The accuracy of interpreting a breast cancer screening mammogram is not diminished as clinicians get toward the end of a session.
The accuracy of interpreting a breast cancer screening mammogram is not diminished as clinicians get toward the end of a session, and there were no differences in accuracy between the first session of the day compared with later sessions, according to the results of a UK-based study published in JAMA.
Analyzing screening mammograms is a repetitive and potentially difficult task that requires great attention to detail. Errors can result in a missed cancer and false positive recalls. Because similar repetitive visual search tasks in other settings such as airport baggage screening and laboratory work can result in diminished accuracy over time, Sian Taylor-Phillips, PhD, of the University of Warwick in the United Kingdom, and colleagues assessed whether radiologists also experience diminished accuracy when faced with many mammograms to evaluate in a single session.
Generally, two independent radiologists analyze each mammogram for cancer. In the current study, the researchers reversed the order in which two radiologists read a batch of mammograms so that each reader experienced his or her peak attentiveness at different points in the batch of mammograms.
“The intervention did not influence cancer detection rate, recall rate, or rate of disagreement between readers,” wrote the authors.
There was no significant difference in the rate of cancer detection between the standard method of mammogram reading (control group) and the experimental method. The cancer detection rate was 0.87% in the experimental group and 0.88% in the control group. The recall rates were 4.14% and 4.17% percent, in the experimental and control groups, respectively. Rate of reader disagreement also did not differ significantly (3.43% vs 3.48%).

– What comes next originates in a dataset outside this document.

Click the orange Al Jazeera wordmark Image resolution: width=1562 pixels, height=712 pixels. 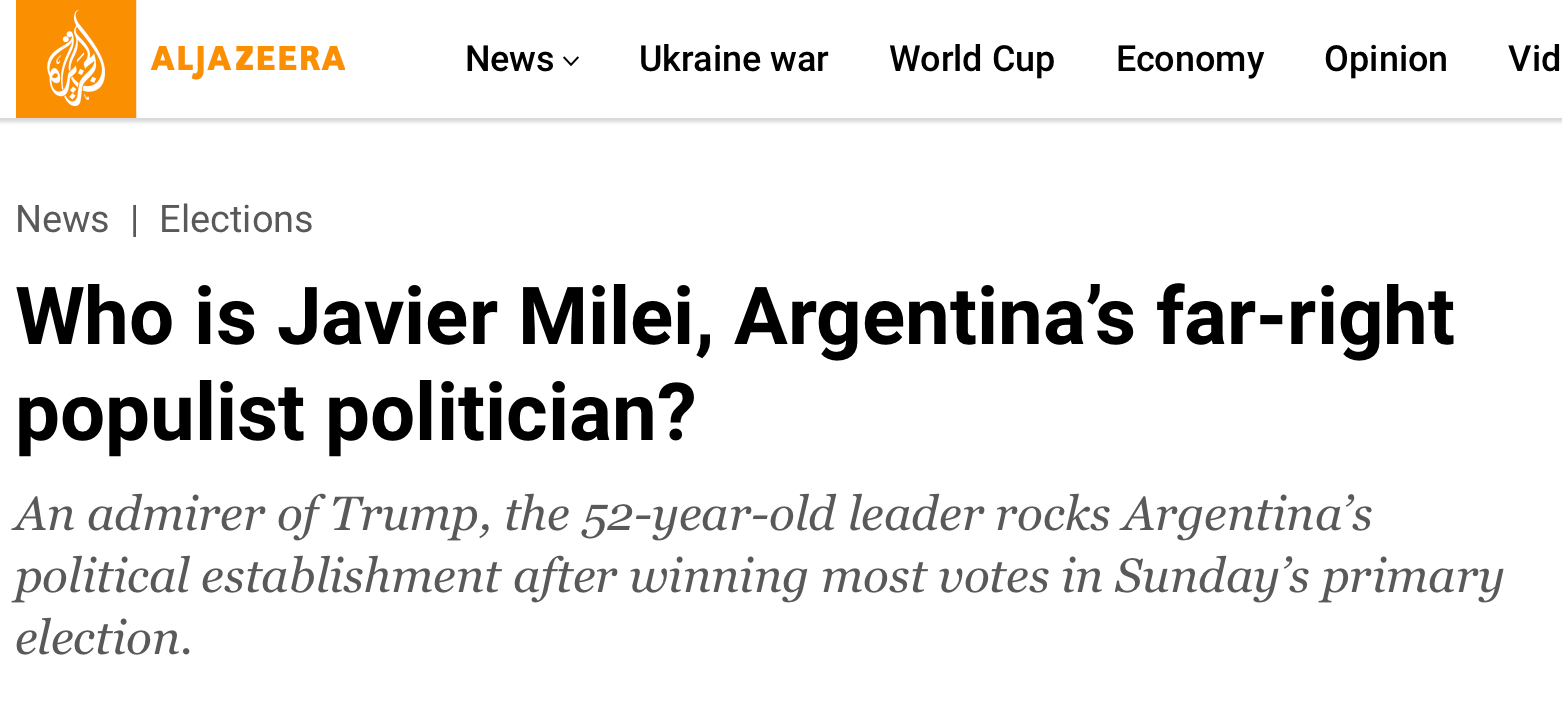click(247, 58)
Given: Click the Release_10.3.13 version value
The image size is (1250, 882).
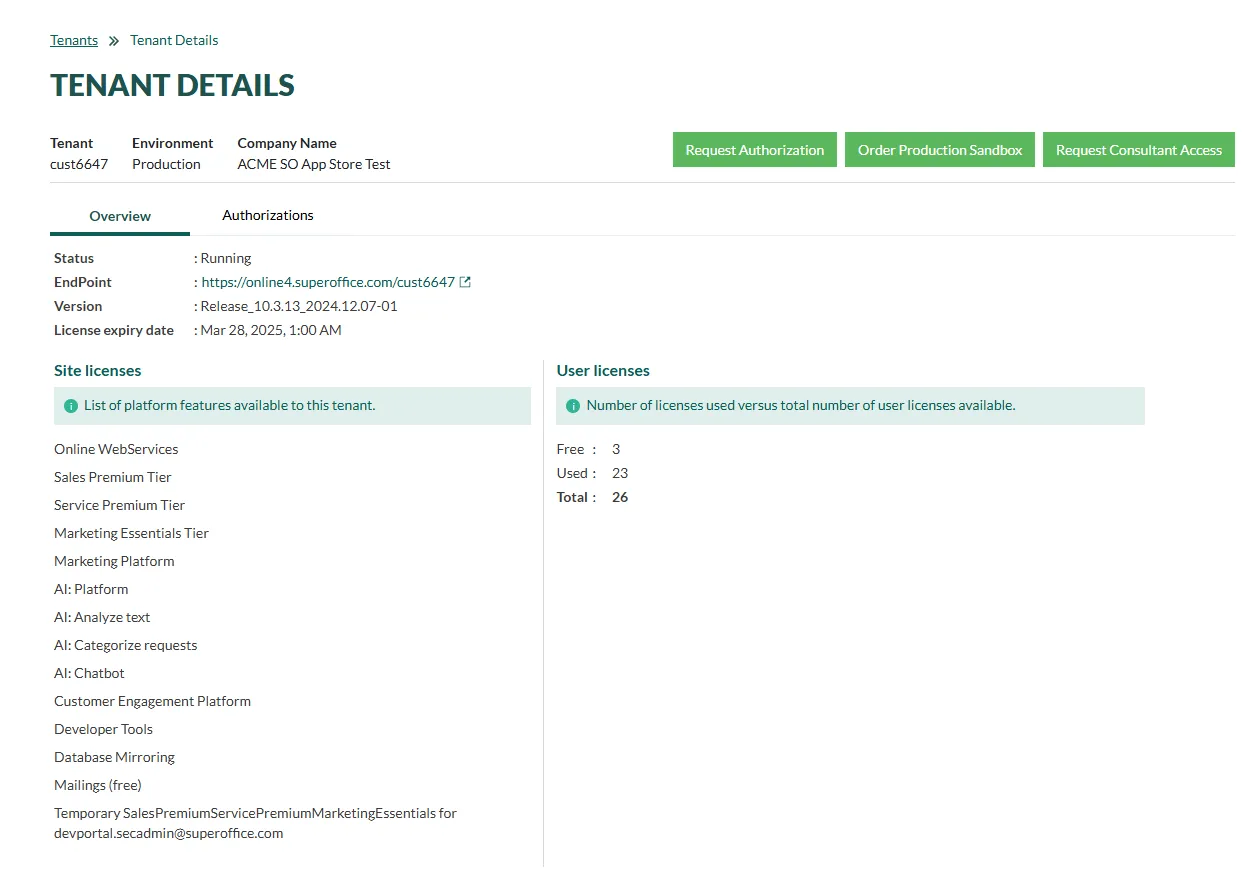Looking at the screenshot, I should [299, 307].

“There was no pattern of decreasing cancer detection rate with time on task as predicted by previous research on vigilance decrements as a psychological phenomenon,” wrote the authors.
The rate of detecting breast cancer did not change with time spent on task, as represented by near identical odds of detecting cancer between the first and 40th case in a batch (odds ratio, 0.987; 95% CI, 0.929–1.048).
Rate of cancer detection did not change throughout the day either. For batches read first each day, the cancer detection rate was 0.83% (95% CI, 0.76%–0.89%) in the experimental group and 0.88% (95% CI, 0.81%–0.95%) in the control group. For batches read throughout the rest of the day, the cancer detection rate was 0.85% (95% CI, 0.82%–0.89%) in the experimental group and 0.85% (95% CI, 0.82%–0.88%) in the control group.
The study was double blind and randomized, conducted at 46 specialized breast screening centers from the National Health Service Breast Screening Program in England between 2012 and 2014. A total of 360 qualified readers-186 radiologists, 143 radiography advanced practitioners, and 31 breast cancer clinicians participated. These readers interpreted a total of 596,642 mammograms in the experimental group and 597,505 in the control group.
“This study combined the strengths of randomization with standardized, real-world practices in place throughout England,” wrote Elizabeth S. Burnside, MD, MPH, MS, of the University of Wisconsin School of Medicine and Public Health in Madison, Wisconsin, and colleagues in an accompanying editorial.
The editorial authors also highlighted differences in the mammogram analysis system between the United States and the United Kingdom: “In England, population-based screening offered with lower frequency to women in narrower age ranges results in fewer false positives but detects fewer cancers (ductal carcinoma in situ and small invasive cancers) as compared with the United States, which provides opportunistic screening at higher frequency over wider age ranges.”